Não raras vezes, o exercício abusivo do poder disciplinar ocorre pela ausência de requisitos circunstanciais de fixação de sanções. São situações em que o empregado até comete determinada falta, mas o empregador o pune de forma desproporcional, inadequada, aplicando duas ou mais penalidades em face de uma só conduta, ou não impondo a sanção de modo imediato, passando a pressionar psicologicamente o obreiro, além dos casos em que a punição se faz de forma discriminatória, dirigindo-se somente a funcionários do sexo feminino, a negros, a homossexuais...

Enfim, não obstante os incontáveis exemplos que poderiam ser citados para ilustrar situações correlatas, o caso analisado ainda merece algumas considerações acerca de uma imposição freqüente das organizações na sociedade contemporânea globalizada capitalista: a superação de metas de vendas.

Em muitos casos, ao invés de servir como motivação para que o funcionário ultrapasse desafios e se supere cada vez mais, a meta é imposta como "dever laboral", servindo como parâmetro de comparação dos empregados. Não bastasse essa acirrada disputa que a meta provoca pelo prêmio oferecido ou mesmo pela foto estampada no quadro de melhor funcionário do mês, não cumpri-la significa ter a remuneração consideravelmente reduzida, é a certeza de ser pressionado psicologicamente e de sofrer sérias ameaças de demissão pelo gerente hierarquicamente superior. Indo mais além, há empregadores que passam a menosprezar e a humilhar os empregados que obtêm maus resultados, dirigindo-lhes piadas, deboches e outros constrangimentos que, repetidos, podem vir a configurar assédio moral.

Ora, imagine sofrer essas pressões psicológicas durante todos os doze meses do ano, vivendo todo final de mês como o último na empresa, pois se não "bater meta" no mês seguinte, será sumariamente demitido. Não há organismo que suporte a constante tensão. Corpo e mente adoecem pelo excessivo estresse provocado, e o funcionário passa a sofrer de mazelas como hipertensão arterial, síndrome do pânico, depressão, insônia, doenças psicossomáticas, sem falar no consumo de medicamentos controlados e na possível destruição do relacionamento familiar e afetivo, desencadeado pelo desequilíbrio emocional originado num ambiente de trabalho nocivo.
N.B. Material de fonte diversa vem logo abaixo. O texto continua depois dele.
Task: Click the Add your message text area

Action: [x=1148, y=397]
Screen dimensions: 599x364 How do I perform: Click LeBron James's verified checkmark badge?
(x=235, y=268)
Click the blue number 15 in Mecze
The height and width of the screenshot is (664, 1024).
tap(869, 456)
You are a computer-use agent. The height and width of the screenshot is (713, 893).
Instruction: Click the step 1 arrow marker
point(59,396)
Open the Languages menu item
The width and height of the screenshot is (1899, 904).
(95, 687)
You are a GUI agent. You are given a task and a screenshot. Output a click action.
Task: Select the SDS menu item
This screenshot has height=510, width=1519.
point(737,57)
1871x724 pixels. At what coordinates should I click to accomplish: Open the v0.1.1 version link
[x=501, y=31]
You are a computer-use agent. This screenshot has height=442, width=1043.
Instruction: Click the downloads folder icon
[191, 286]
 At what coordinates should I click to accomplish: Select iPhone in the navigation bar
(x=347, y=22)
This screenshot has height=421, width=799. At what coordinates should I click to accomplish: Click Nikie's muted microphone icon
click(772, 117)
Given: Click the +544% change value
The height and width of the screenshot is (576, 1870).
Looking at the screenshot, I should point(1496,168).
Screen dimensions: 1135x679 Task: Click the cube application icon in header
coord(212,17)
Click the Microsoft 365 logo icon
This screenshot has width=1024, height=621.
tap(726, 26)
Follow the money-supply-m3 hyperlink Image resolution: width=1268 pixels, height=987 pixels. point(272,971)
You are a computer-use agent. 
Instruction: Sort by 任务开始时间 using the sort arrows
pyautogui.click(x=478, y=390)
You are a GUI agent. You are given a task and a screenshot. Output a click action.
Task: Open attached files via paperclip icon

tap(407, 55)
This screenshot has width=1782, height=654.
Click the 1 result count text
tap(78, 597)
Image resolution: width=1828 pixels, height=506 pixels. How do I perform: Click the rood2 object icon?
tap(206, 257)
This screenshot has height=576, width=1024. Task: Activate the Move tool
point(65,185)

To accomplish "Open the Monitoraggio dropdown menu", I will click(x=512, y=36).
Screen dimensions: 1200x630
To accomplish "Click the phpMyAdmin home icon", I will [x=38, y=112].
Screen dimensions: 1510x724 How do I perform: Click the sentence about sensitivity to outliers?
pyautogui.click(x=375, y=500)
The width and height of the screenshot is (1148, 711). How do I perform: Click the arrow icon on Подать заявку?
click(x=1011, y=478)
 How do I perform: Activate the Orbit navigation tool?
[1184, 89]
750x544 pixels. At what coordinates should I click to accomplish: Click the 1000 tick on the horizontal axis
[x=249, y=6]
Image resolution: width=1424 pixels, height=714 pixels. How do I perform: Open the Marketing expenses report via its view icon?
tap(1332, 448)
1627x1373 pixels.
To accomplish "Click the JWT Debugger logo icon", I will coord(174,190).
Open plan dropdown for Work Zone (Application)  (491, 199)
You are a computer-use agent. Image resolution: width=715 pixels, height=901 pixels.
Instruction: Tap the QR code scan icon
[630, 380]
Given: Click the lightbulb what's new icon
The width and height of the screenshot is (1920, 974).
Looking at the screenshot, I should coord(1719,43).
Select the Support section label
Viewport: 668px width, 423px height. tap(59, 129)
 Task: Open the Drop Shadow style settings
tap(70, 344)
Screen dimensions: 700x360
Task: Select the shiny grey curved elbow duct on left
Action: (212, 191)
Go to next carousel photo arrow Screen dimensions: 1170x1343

Vale anotar que a imposição de metas de vendas, quando se transforma nesse pesadelo relatado, traduz-se em desafio desumano e injusto, posto que atingi-las não depende exclusivamente de mão-de-obra qualificada. O processo de venda de produtos e/ou serviços é influenciado por vários fatores externos e alheios à vontade do empregado-vendedor, tais como as condições de mercado, o poder aquisitivo da população de determinada circunscrição onde está sediada a atividade comercial e até mesmo a qualidade do que é oferecido no empreendimento, cujo risco, nunca se olvide, pertence exclusivamente ao empregador, conforme preceitua o art. 2º celetista.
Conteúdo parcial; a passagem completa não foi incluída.